Trine: Did you really just kill the thief again?



As it turns out, PC gaming can bring something new to the table after all these years, local multiplayer.  It made sense on paper, consoles have local multiplayer, PC hardware tends to better than consoles, PCs should be able to handle local multiplayer.  Well there was a bit of a hurdle since plugging in two keyboards does... odd things.  And mice just fight each other, I wouldn't recommend it.  But with the advent of more and more gamers having controllers, devs are putting in local multiplayer and I love that they are.

Trine is a physics platformer, puzzle adventure game, as indie games tend to be, I guess it's a safer bet than trying to debug a Skyrim clone with two testers.  But, spoiler, it turned out to be pretty good, if a bit broken.


First things first, it's really beautiful.  The levels are gorgeous.  There's generous doses of color and varied objects, traps and enemies.


The levels are completely linear but that's okay, it's a platformer and it keeps things simple, especially if you're playing with more than one person.  The mechanics revolve around three heros that have their fates intertwined by a magical artifact called the "Trine", the important bit is that they are able to trade places with each other at will which, to the player, means you need to use the correct character with their specific and unique move set to move past traps, puzzles and enemies. 

So seeing as this is a multiplayer focus game, I enlisted the help of my girlfriend who apparently wasn't completely scared off from our time playing co-op Portal 2, turned out to be an okay idea.

I wouldn't recommend playing it with three people though, the game doesn't seem properly balenced for not being able to switch between characters.  There may be a mechanic for switching when you have three people, but since I don't have a second controller/any friends, we didn't try out the three player mode.

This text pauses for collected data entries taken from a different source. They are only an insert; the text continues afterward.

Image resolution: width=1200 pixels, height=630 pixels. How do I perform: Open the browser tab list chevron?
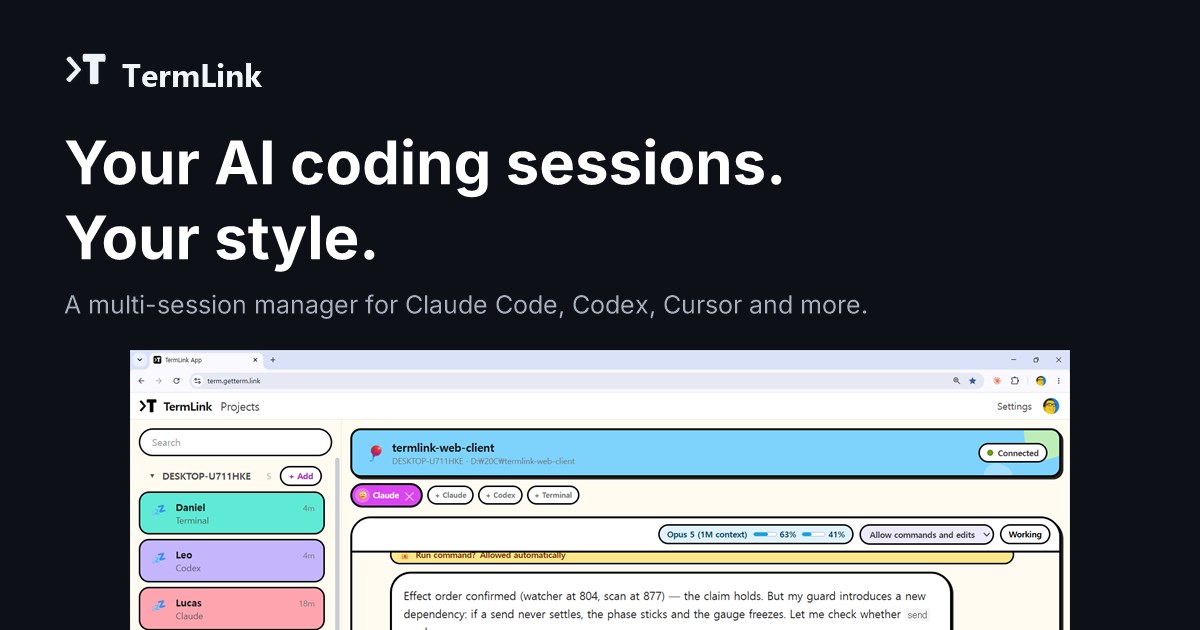pos(140,360)
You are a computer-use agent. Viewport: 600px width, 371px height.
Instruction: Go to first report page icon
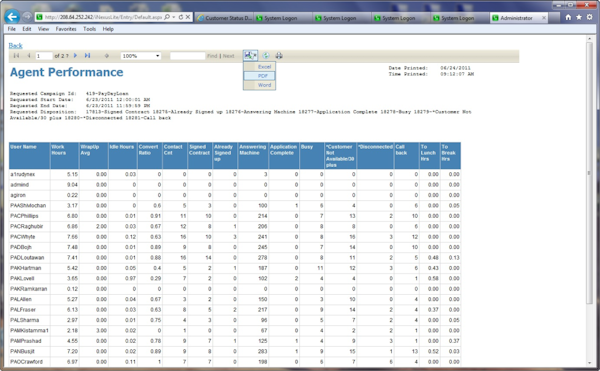[x=16, y=56]
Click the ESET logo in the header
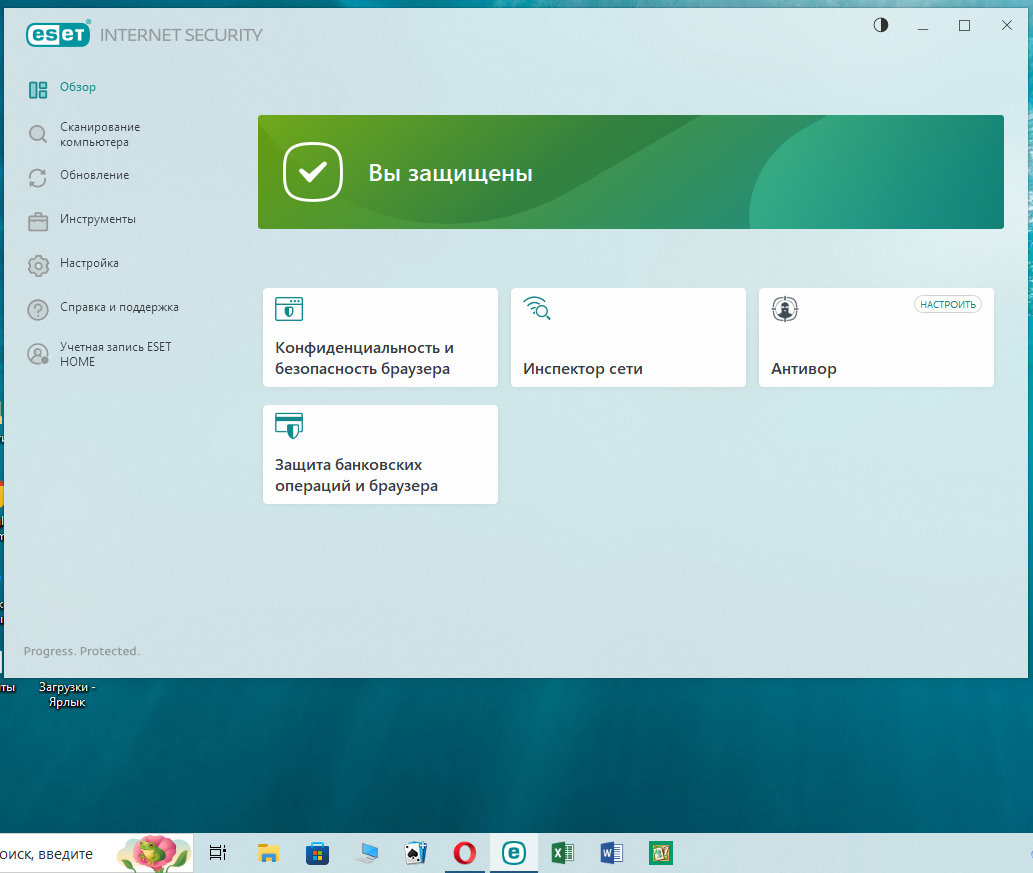 [x=58, y=35]
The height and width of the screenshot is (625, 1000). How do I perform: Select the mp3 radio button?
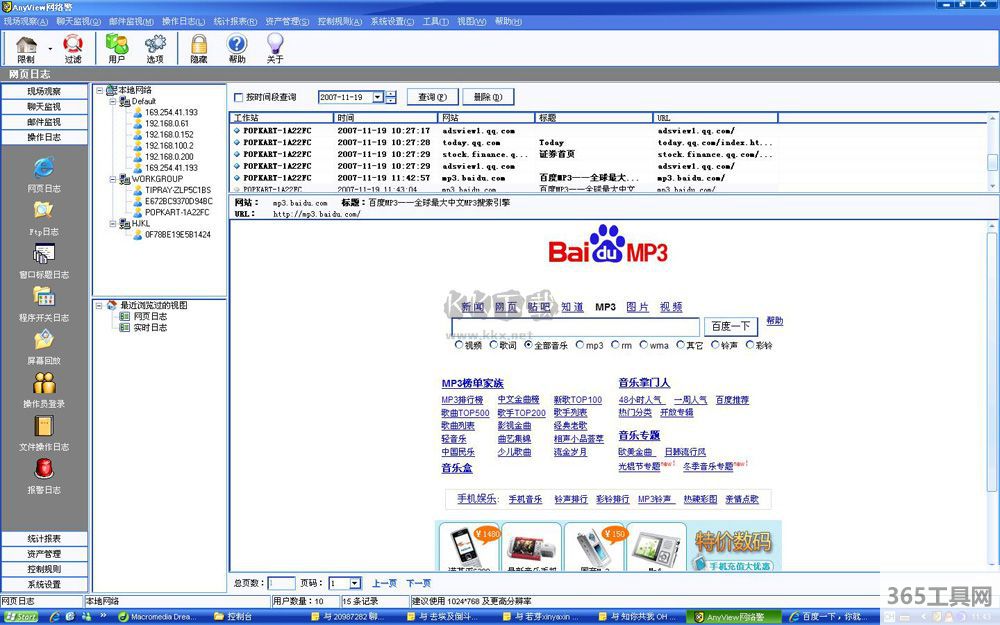point(580,345)
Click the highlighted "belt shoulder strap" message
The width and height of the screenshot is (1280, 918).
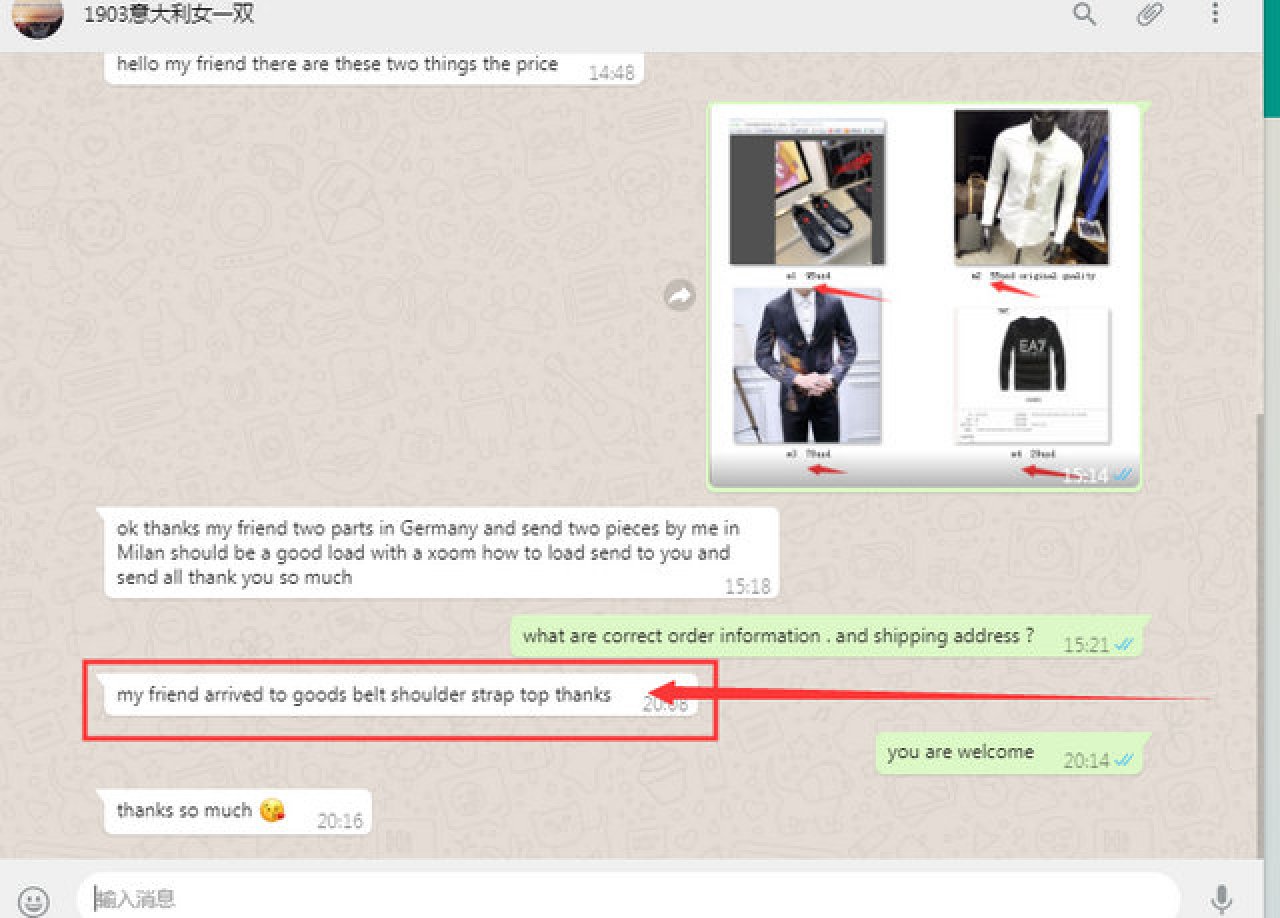click(x=364, y=695)
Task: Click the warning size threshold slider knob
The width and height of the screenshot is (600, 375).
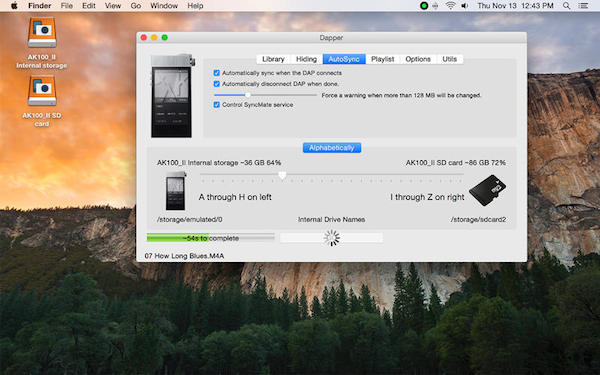Action: pos(248,95)
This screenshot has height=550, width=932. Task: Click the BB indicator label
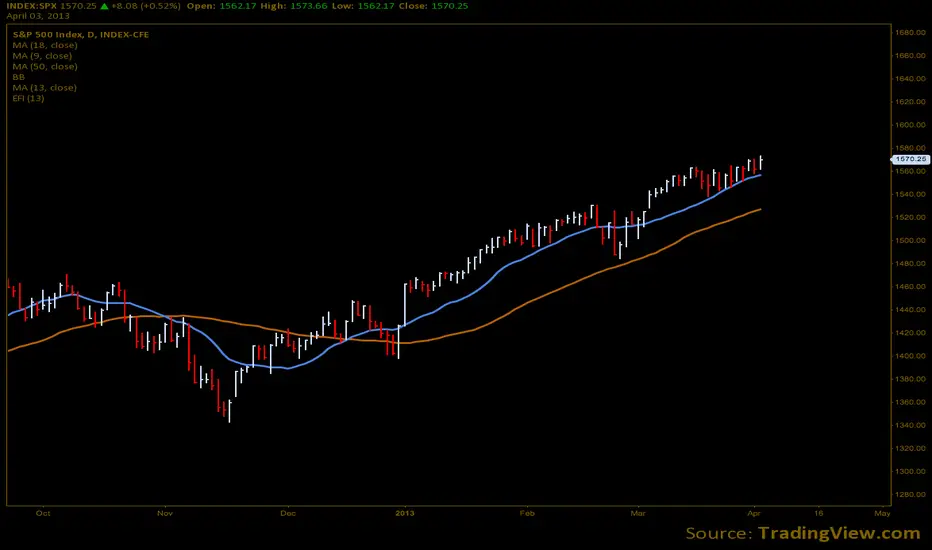pyautogui.click(x=18, y=77)
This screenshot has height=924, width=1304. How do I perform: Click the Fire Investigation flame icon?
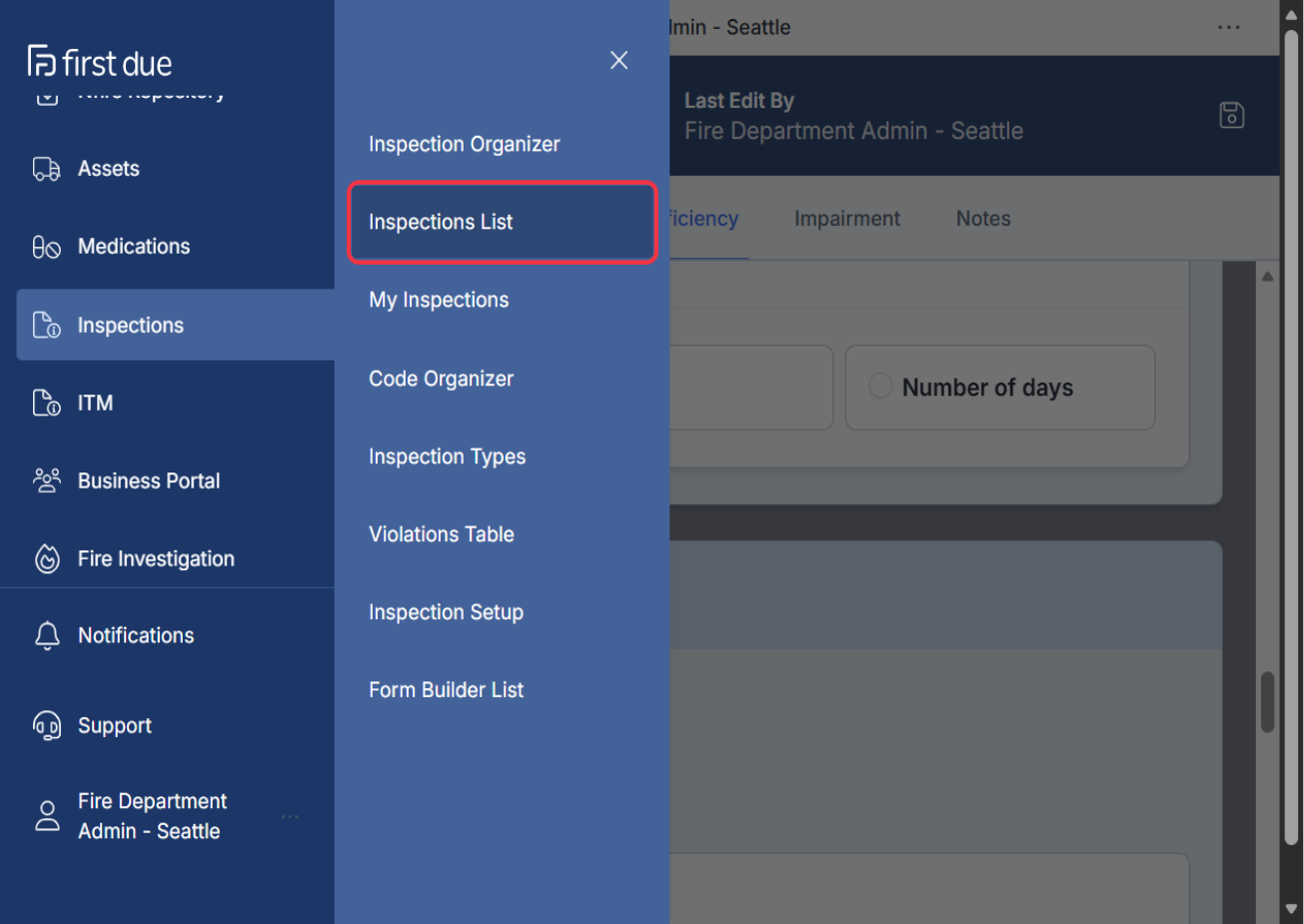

The main problem here is the water bits.  The wizard and the thief, who I could not stop calling the "rogue" to save my fucking life, can both swim.  The knight sinks like a rock to the bottom of whatever water he falls into and 90% of the time drowns before anyone else can swim down low enough to actually see him on screen.  There is an item that allows you to breathe underwater, but I'm assuming it's a random drop from the chests so it can not be counted on.


What my girlfriend and I also figured out is that aside from beating the shit out of enemies, the knight is completely useless.  Both the thief and the wizard have some ability to solve puzzles and bridge gaps, the knight has no such abilities.  And even more than that, the thief is essentially able to handle everything in the game.  The wizard's main use was supporting the thief, then once the thief got across, switch characters so the other player can use the thief to get over the same gap.

But honestly, we had a blast playing it.  Not the most balanced, not the most challenging but certainly fun as a multiplayer game, even if we did fight a bit over how many times she killed of the thief and then we needed her 20 feet down the road and the final level that we had to retry no less than 30 times, but she is now bugging me to download the sequel so we can play it some more and she doesn't like many of my games.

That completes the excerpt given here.